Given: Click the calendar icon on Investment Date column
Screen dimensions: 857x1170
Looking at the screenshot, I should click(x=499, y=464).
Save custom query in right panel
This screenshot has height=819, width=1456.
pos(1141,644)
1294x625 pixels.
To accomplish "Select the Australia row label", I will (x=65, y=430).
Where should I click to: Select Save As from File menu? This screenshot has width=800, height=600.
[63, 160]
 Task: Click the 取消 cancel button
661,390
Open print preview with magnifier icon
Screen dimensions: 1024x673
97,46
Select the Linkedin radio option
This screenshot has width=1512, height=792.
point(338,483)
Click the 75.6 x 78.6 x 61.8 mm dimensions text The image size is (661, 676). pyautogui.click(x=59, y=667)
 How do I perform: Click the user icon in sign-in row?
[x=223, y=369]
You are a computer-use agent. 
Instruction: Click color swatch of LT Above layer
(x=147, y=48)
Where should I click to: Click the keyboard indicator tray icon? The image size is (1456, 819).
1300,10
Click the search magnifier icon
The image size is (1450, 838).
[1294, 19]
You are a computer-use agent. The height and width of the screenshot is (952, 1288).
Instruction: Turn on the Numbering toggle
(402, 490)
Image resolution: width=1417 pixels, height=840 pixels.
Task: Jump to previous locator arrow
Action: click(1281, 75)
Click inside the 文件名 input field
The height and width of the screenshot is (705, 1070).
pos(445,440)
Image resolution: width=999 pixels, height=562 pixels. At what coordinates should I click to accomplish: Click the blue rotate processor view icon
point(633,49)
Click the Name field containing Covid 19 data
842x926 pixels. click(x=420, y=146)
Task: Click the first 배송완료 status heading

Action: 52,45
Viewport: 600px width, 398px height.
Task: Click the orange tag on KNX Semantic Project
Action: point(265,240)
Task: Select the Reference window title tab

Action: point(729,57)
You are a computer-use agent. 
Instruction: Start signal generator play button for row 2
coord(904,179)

- EXERCISE:
Rewrite all the records above, replacing every "computer-use agent" with "desktop automation agent" and leaving everything else unchanged.

- TASK OUTPUT:
Given: Click the calendar icon on Investment Date column
Screen dimensions: 857x1170
Looking at the screenshot, I should click(x=499, y=464).
Save custom query in right panel
This screenshot has height=819, width=1456.
pos(1141,644)
1294x625 pixels.
To accomplish "Select the Australia row label", I will (x=65, y=430).
Where should I click to: Select Save As from File menu? This screenshot has width=800, height=600.
[63, 160]
 Task: Click the 取消 cancel button
661,390
Open print preview with magnifier icon
Screen dimensions: 1024x673
97,46
Select the Linkedin radio option
This screenshot has width=1512, height=792.
point(338,483)
Click the 75.6 x 78.6 x 61.8 mm dimensions text The image size is (661, 676). pyautogui.click(x=59, y=667)
 How do I perform: Click the user icon in sign-in row?
[x=223, y=369]
You are a desktop automation agent. 
Instruction: Click color swatch of LT Above layer
(x=147, y=48)
Where should I click to: Click the keyboard indicator tray icon? The image size is (1456, 819).
1300,10
Click the search magnifier icon
The image size is (1450, 838).
[1294, 19]
You are a desktop automation agent. The height and width of the screenshot is (952, 1288).
Instruction: Turn on the Numbering toggle
(402, 490)
Image resolution: width=1417 pixels, height=840 pixels.
Task: Jump to previous locator arrow
Action: click(1281, 75)
Click inside the 文件名 input field
The height and width of the screenshot is (705, 1070).
pos(445,440)
Image resolution: width=999 pixels, height=562 pixels. At what coordinates should I click to accomplish: Click the blue rotate processor view icon
point(633,49)
Click the Name field containing Covid 19 data
842x926 pixels. click(x=420, y=146)
Task: Click the first 배송완료 status heading

Action: 52,45
Viewport: 600px width, 398px height.
Task: Click the orange tag on KNX Semantic Project
Action: point(265,240)
Task: Select the Reference window title tab

Action: point(729,57)
You are a desktop automation agent. 
Instruction: Start signal generator play button for row 2
coord(904,179)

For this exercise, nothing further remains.